In an agentic workflow, these models are incredibly skilled at advanced exploitation. The key finding is that they render tedious mitigations useless as the agent can incrementally improve the exploit on its own thereby weaponizing proof-of-concept crashes into full chains.
"Early" LLM systems (i.e., in 2025) were used as a static analysis. Essentially telling the chat bot to find bugs in a given file and to write a vulnerability report. This worked, sometimes, very well but, most of the time, produced AI slop that was not instantiateable. Bug bounty programs were flooded with this unvalidated slop and many open source developers spoke out against this type of contribution.
But with the rise of agentic workflows, LLMs can leverage feedback to improve. A simple workflow, similar to the one presented by Nicholas in his unprompted talk breaks down the exploit synthesis into several steps.

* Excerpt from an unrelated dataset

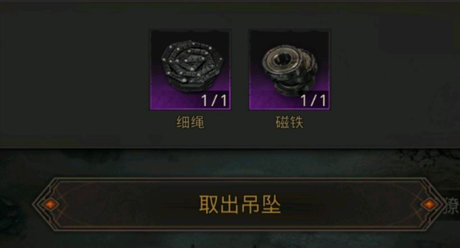Click the coiled studded rope artwork

192,66

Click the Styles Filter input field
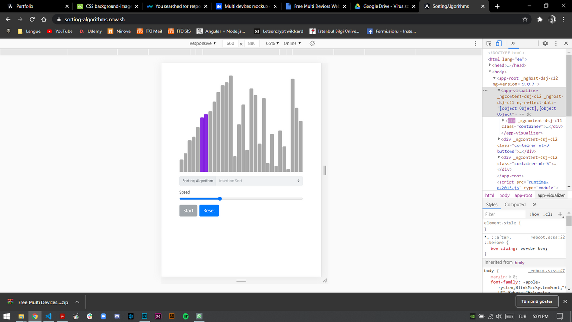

Seeding reports: The first step is to seeding potential bug candidates and asking the first agent to go, one module at a time, one file at a time, through the source base and to find potential security bugs. One may have to tell it that this is for defense purposes to side step some ethic mitigations but generally the LLMs comply well with this task. This will result in hundreds of mostly incomplete vulnerability reports for the average project. Instead of submitting them to bug bounty programs and DoSing developers, the next agent improves the reports. This step is most like a static analysis.
Reaching locations: The second agent instantiates the PoCs. Based on the vulnerability reports, the agent tries to infer a path that reaches the bug location. This will result in a few vulnerability reports with reachable bug locations and a set of false positives. This under-approximation already leverages a concrete execution environment in which the agent can validate its findings. This step is comparable to a poor man's symbolic execution engine.
Trigering the bug: The third agent tries to trigger the bug based on probable bugs from the previous steps. The advantage is that the earlier agent has already validated that the location is reachable and this agent can not concentrate on the mutation of the seed to trigger the bug. This step results in a few validates crashes and is akin to a fuzzer.
Exploitation: The fourth step takes the initial PoC crashes, analyzes them and bypasses any deployed mitigations. Some of the frontier models try to hold back in this step and one may have to convince its agent that they are playing a CTF.
The key advantage of LLMs and AI in this environment is the automation. This simple four-stage pipeline combines code review (static analysis), path synthesis (symbolic execution), seed mutation (fuzzing), and exploitation (bypassing mitigations). All of these steps required significant manual analysis before and are now promptable.
In their current state, LLM agents favor attackers. On one hand, this will destroy the market for exploits as they now becomes a cheap commodity. On the other hand, developers will be flooded with validated bug reports. Initially, this will be tough but hopefully, as projects embrace LLM-based bug search, we will see an improvement in code quality. The area I'm most excited about is how to further improve defensive capabilities and, most essentially, how to automate patching of the discovered bugs. Let me know if you have ideas!